====== Records to process
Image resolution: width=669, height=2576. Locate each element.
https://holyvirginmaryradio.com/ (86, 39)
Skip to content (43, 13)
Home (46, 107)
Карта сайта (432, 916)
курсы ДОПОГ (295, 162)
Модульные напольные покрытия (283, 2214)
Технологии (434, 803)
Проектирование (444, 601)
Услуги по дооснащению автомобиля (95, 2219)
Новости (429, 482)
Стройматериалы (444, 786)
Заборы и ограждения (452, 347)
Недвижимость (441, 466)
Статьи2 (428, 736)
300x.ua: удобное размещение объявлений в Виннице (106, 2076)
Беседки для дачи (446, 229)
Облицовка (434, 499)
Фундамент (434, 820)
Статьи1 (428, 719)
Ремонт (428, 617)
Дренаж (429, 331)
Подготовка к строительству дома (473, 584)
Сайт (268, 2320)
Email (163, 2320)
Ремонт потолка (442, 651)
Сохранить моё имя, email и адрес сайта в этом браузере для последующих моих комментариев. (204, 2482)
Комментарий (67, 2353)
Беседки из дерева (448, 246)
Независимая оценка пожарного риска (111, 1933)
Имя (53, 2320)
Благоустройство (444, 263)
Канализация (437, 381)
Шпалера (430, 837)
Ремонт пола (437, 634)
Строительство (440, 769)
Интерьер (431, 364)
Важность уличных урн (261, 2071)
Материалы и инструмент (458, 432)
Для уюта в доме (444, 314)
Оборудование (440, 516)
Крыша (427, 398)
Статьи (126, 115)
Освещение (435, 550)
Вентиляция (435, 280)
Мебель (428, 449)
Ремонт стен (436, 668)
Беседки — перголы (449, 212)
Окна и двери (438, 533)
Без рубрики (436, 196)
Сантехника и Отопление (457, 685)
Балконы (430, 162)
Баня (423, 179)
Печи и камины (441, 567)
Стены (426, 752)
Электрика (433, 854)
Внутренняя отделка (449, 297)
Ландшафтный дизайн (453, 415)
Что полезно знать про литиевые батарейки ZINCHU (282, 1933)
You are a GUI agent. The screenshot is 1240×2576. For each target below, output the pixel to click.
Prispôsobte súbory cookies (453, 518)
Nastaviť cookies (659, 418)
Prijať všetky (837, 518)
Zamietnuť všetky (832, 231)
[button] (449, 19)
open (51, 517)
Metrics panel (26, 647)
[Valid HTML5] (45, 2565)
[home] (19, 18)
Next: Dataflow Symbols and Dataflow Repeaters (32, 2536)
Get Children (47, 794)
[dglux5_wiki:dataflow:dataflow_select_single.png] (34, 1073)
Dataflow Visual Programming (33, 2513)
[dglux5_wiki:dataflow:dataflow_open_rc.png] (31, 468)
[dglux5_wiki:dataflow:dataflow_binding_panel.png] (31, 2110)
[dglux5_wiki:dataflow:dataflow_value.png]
============
» Assignment
From the entries above, extract only the lines running from the one containing "Карта сайта (432, 916)" through the one containing "Освещение (435, 550)", inclusive.

» Response to the task
Карта сайта (432, 916)
курсы ДОПОГ (295, 162)
Модульные напольные покрытия (283, 2214)
Технологии (434, 803)
Проектирование (444, 601)
Услуги по дооснащению автомобиля (95, 2219)
Новости (429, 482)
Стройматериалы (444, 786)
Заборы и ограждения (452, 347)
Недвижимость (441, 466)
Статьи2 (428, 736)
300x.ua: удобное размещение объявлений в Виннице (106, 2076)
Беседки для дачи (446, 229)
Облицовка (434, 499)
Фундамент (434, 820)
Статьи1 (428, 719)
Ремонт (428, 617)
Дренаж (429, 331)
Подготовка к строительству дома (473, 584)
Сайт (268, 2320)
Email (163, 2320)
Ремонт потолка (442, 651)
Сохранить моё имя, email и адрес сайта в этом браузере для последующих моих комментариев. (204, 2482)
Комментарий (67, 2353)
Беседки из дерева (448, 246)
Независимая оценка пожарного риска (111, 1933)
Имя (53, 2320)
Благоустройство (444, 263)
Канализация (437, 381)
Шпалера (430, 837)
Ремонт пола (437, 634)
Строительство (440, 769)
Интерьер (431, 364)
Важность уличных урн (261, 2071)
Материалы и инструмент (458, 432)
Для уюта в доме (444, 314)
Оборудование (440, 516)
Крыша (427, 398)
Статьи (126, 115)
Освещение (435, 550)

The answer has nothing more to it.